What is a line of credit and how does it work?

The meaning of a line of credit is best understood as a financing option that allows borrowers to withdraw funds in intervals than in lump sum. The principal amount is fixed in a line of credit, and the borrower withdraws money as per his needs.

Is it good to have a line of credit?

It is good to have a line of credit when you want immediate funds as per your needs. A line of credit is a good option for people who want to fund their ongoing expenses, rather than a prefixed expense.

What credit score do you need for a line of credit?

A personal line of credit is unsecured; thus, the borrower seeks a good repayment history, ensured through the credit score. A credit score of 700 or above is required to opt for a personal line of credit.

Is a line of credit better than a credit card?

A personal line of credit is a better option when you need cash advances. Further, the credit limit on a line of credit is usually higher than that of a credit card. A line of credit is affordable and controllable when it comes to borrowing funds.

How much interest will I pay on my line of credit?

The interest charged on a line of credit is not calculated on the principal amount, instead only on the amount borrowed out of the principal amount. To calculate your interest on a line of credit, you need to calculate the interest on a daily basis and not on a monthly basis. The annual interest rate is to be divided by 365 and multiplied by a number of days in the billing period.

How much is the minimum payment on a line of credit?

The minimum payment on a line of credit usually varies across lenders. The minimum payments are set monthly, which the borrower needs to pay, irrespective of the amount used.
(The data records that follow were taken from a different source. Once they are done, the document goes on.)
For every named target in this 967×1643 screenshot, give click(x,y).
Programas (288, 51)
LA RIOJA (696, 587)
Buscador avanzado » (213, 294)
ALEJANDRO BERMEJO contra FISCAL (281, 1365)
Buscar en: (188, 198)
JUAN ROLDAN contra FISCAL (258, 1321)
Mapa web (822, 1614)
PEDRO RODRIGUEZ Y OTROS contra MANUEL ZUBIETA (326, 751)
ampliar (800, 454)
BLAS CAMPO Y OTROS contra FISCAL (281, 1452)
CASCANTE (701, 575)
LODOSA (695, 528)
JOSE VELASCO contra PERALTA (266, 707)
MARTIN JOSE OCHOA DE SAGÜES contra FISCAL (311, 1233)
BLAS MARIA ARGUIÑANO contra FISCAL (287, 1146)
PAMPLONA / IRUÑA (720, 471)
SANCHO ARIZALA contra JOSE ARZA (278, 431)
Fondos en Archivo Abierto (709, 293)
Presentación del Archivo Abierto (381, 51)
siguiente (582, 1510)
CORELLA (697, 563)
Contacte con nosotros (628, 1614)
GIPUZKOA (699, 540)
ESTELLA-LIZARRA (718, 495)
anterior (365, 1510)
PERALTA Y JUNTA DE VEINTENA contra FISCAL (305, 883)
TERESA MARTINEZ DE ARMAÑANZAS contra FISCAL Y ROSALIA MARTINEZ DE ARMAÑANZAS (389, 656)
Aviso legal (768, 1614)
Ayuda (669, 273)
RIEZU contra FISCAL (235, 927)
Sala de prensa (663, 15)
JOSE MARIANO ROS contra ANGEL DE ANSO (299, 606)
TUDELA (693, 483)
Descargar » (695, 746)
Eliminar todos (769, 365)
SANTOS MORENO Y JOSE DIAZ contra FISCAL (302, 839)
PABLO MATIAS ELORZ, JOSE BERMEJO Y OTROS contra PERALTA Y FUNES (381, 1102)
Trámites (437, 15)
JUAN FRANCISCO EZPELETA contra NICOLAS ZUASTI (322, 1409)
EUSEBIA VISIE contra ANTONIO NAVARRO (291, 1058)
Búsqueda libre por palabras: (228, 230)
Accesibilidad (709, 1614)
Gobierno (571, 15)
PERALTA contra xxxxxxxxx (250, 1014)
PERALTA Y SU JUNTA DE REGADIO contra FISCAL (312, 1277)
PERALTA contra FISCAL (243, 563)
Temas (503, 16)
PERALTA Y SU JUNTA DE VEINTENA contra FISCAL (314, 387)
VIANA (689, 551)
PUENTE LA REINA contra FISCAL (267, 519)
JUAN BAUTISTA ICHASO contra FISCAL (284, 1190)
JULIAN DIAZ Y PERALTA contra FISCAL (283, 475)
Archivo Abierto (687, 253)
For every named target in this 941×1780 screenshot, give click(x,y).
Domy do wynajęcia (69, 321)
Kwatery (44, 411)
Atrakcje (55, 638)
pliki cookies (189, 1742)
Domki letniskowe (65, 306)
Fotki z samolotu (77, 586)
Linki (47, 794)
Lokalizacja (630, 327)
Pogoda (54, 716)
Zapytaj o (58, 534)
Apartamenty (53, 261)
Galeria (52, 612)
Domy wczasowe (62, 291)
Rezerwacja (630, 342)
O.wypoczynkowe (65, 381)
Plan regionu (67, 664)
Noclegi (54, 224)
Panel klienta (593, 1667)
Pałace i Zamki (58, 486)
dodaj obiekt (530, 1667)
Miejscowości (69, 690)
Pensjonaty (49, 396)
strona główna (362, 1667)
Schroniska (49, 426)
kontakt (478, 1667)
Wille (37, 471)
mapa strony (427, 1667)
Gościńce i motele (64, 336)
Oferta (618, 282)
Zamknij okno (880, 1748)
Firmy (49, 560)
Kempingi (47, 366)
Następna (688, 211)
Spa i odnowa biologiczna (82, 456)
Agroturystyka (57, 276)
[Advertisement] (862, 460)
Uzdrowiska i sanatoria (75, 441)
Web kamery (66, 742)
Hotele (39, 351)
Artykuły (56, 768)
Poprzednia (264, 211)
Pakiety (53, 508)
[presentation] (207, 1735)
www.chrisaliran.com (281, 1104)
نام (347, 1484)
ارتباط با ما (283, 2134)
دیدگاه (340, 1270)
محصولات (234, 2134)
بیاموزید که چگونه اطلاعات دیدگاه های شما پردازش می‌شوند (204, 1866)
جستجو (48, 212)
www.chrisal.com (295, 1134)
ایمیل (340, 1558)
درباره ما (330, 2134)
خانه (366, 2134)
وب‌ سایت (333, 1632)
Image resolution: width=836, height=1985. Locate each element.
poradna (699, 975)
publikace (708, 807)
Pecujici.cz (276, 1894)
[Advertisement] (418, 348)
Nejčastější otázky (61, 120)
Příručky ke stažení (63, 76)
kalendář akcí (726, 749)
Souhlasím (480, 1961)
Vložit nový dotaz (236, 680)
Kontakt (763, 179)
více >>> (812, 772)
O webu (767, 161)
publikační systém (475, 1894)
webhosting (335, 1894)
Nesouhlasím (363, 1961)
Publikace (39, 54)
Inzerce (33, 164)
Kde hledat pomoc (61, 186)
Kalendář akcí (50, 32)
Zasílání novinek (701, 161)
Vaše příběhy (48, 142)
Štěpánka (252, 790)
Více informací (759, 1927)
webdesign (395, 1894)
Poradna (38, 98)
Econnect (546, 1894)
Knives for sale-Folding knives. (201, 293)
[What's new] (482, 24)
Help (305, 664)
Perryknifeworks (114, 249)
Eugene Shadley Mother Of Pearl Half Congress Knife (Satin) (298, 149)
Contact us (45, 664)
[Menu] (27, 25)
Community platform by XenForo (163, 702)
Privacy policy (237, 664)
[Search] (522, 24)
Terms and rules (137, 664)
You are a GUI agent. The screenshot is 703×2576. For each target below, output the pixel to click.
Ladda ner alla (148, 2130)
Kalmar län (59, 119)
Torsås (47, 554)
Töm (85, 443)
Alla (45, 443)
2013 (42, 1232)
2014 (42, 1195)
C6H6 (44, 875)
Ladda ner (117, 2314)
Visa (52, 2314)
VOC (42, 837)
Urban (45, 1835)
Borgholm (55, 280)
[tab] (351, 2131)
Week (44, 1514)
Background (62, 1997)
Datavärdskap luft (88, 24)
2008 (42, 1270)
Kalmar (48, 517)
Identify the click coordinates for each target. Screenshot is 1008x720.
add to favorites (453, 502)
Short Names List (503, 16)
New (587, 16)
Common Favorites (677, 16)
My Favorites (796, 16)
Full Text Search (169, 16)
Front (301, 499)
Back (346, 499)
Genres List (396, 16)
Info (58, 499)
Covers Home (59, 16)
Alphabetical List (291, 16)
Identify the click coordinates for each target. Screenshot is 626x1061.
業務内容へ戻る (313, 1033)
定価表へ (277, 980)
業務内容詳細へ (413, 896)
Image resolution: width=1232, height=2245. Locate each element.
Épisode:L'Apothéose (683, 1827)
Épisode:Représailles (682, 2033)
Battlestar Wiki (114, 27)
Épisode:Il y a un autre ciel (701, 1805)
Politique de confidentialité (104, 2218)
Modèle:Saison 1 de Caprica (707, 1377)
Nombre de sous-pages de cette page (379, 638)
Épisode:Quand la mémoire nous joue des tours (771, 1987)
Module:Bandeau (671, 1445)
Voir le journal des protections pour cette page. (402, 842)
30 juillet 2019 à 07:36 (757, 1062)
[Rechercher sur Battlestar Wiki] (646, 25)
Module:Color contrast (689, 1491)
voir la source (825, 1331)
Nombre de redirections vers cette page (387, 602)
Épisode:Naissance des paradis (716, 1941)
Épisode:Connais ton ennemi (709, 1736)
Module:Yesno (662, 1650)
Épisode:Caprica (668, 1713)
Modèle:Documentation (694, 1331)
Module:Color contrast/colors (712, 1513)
What is the difference between the Line of Credit and Overdraft?

A line of credit allows one to borrow funds as per his or her needs till a specified credit limit. An overdraft, on the other hand, is an extension to the transaction account, where one can borrow funds, once the credit limit is crossed.

What is the line of credit example?

Examples of a line of credit are credit cards and Home Equity Lines of Credit (HELOC). A credit card allows users to withdraw money according to the user' needs up to a fixed limit. Also, HELOCs function on the 'draw term' period where the borrower can withdraw through cheques or special credit cards.

How can Line of Credit improve life of people in India?

Line of credit can be a blessing in disguise, for low-income groups and people with an unstable source of income. Thus, a line of credit is beneficial in developing countries like India, where several people still struggle to make their ends meet.

How to get the maximum benefits from Line of Credit?

The best tip that can help borrowers make the most out of the line of credit is proper management and planning. A proper consultation with the lending authorities and complete knowledge of all terms and conditions is equally important. In addition to that, maintaining the credit limit and timely payoffs is advisable.

How to select the right bank for a Line of Credit?

To select the right bank for a Line of Credit, it is important to research and investigate well prior to anything. The bank decides on the credit limit and interest charges based on the credit score and salary structure of the customer. The interest rates and clauses may vary according to the bank. Thus, choosing the one that best fits the borrower' requirements and expectations is a required thing to do.

How Can LOC Boost Your Startup Business?

A line of credit is an affordable credit facility than a traditional loan as it is available at low-interest rates. Thus, it can help startups boost their business by assisting them to arrange funds at low costs. Also, the provision to withdraw funds in intervals can help them maintain the cash flow and to meet immediate requirements.